2023 single by Post Malone

"Mourning" is a song by American musician Post Malone. It was released through Republic and Mercury Records as the second single from his fifth studio album, Austin, on May 19, 2023. The song was produced by Malone himself, Andrew Watt, and Louis Bell. Malone announced the song four days before its release and also announced the album. The music video was shot in Scotland when he was there to perform for his Twelve Carat Tour, which he described as "absolutely stunning".

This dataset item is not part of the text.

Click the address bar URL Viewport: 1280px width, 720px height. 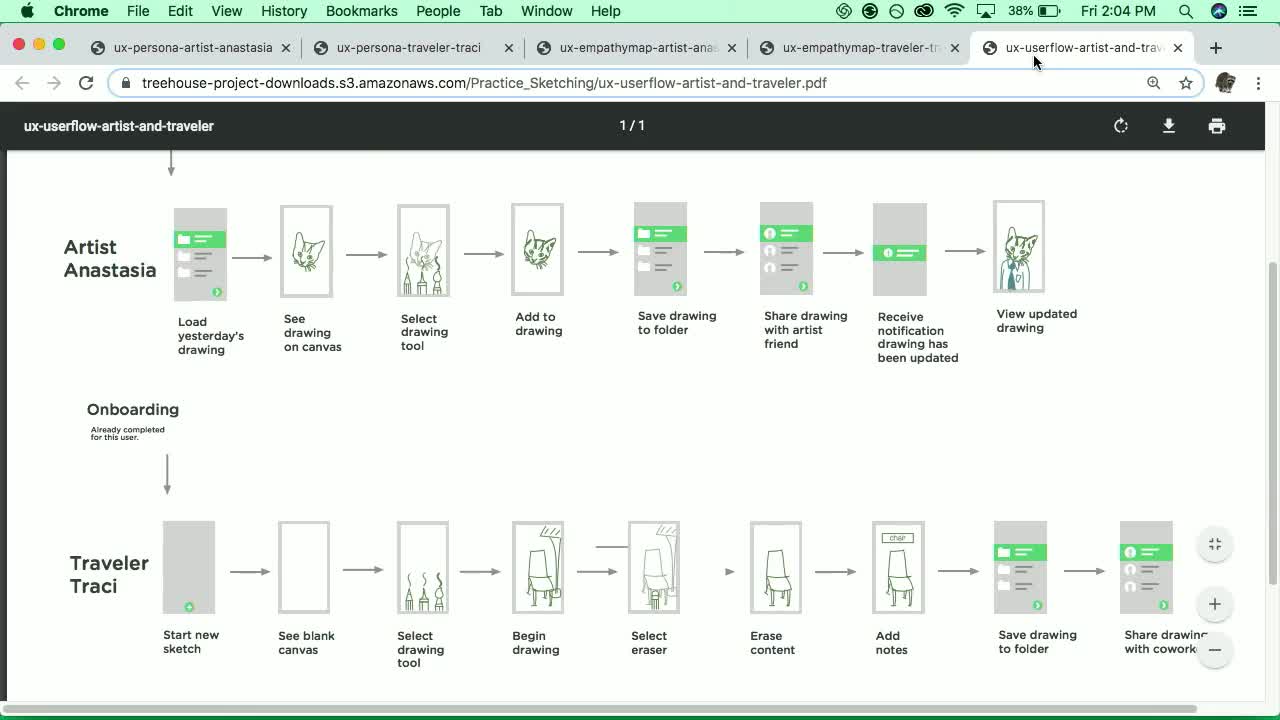[x=484, y=83]
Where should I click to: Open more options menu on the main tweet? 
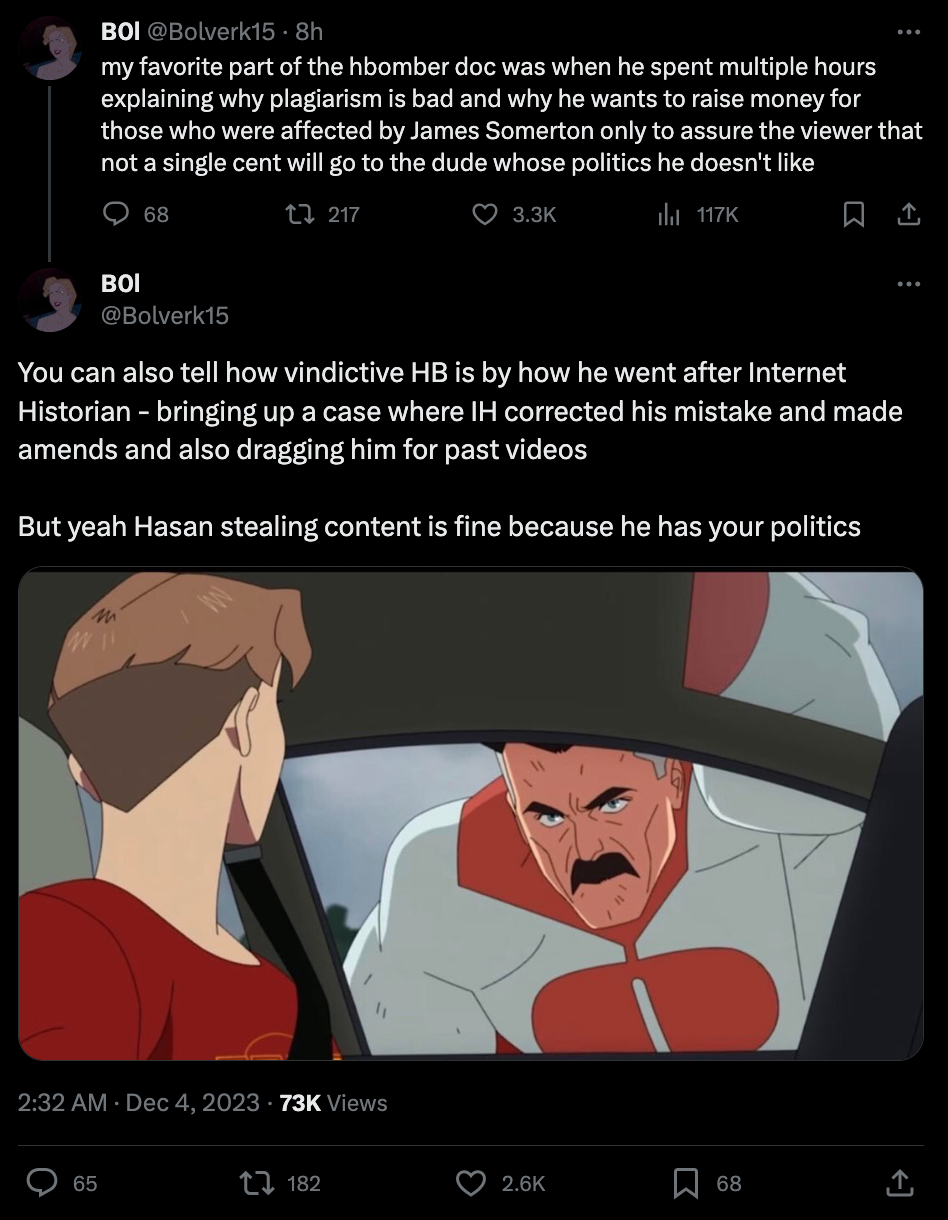pos(908,285)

==Composition and lyrics==
On the trap-pop song, Malone sings about drinking while having late night parties and hurting the morning after. The song is centered around a two-chord progression and he expresses his desire to stay drunk and not want to become sober, while he also calls out fake friends who only want him for his money and expensive lifestyle. Malone also feels that he does not know how to speak to anybody about what he is going through.

==Charts==
===Weekly charts===

Weekly chart performance for "Mourning"
| Chart (2023–2024) | Peak position |
|---|---|
| Australia (ARIA) | 50 |
| Australia Hip Hop/R&B (ARIA) | 12 |
| Canada Hot 100 (Billboard) | 40 |
| Global 200 (Billboard) | 44 |
| Ireland (IRMA) | 31 |
| Japan Hot Overseas (Billboard Japan) | 11 |
| Lebanon (Lebanese Top 20) | 19 |
| Netherlands (Single Top 100) | 78 |
| New Zealand (Recorded Music NZ) | 31 |
| Norway (VG-lista) | 27 |
| Portugal (AFP) | 170 |
| South Korea BGM (Circle) | 197 |
| South Korea Download (Circle) | 142 |
| Sweden (Sverigetopplistan) | 55 |
| Switzerland (Schweizer Hitparade) | 71 |
| UK Singles (OCC) | 35 |
| US Billboard Hot 100 | 36 |
| US Adult Pop Airplay (Billboard) | 40 |
| US Pop Airplay (Billboard) | 18 |
| US Rhythmic Airplay (Billboard) | 8 |

===Year-end charts===

Year-end chart performance for "Mourning"
| Chart (2023) | Position |
|---|---|
| US Rhythmic (Billboard) | 46 |

==Certifications==

Certifications for "Mourning"
| Region | Certification | Certified units/sales |
| Australia (ARIA) | Gold | 35,000^{‡} |
| New Zealand (RMNZ) | Gold | 15,000^{‡} |
| Brazil (Pro-Música Brasil) | Gold | 20,000^{‡} |
^{‡} Sales+streaming figures based on certification alone.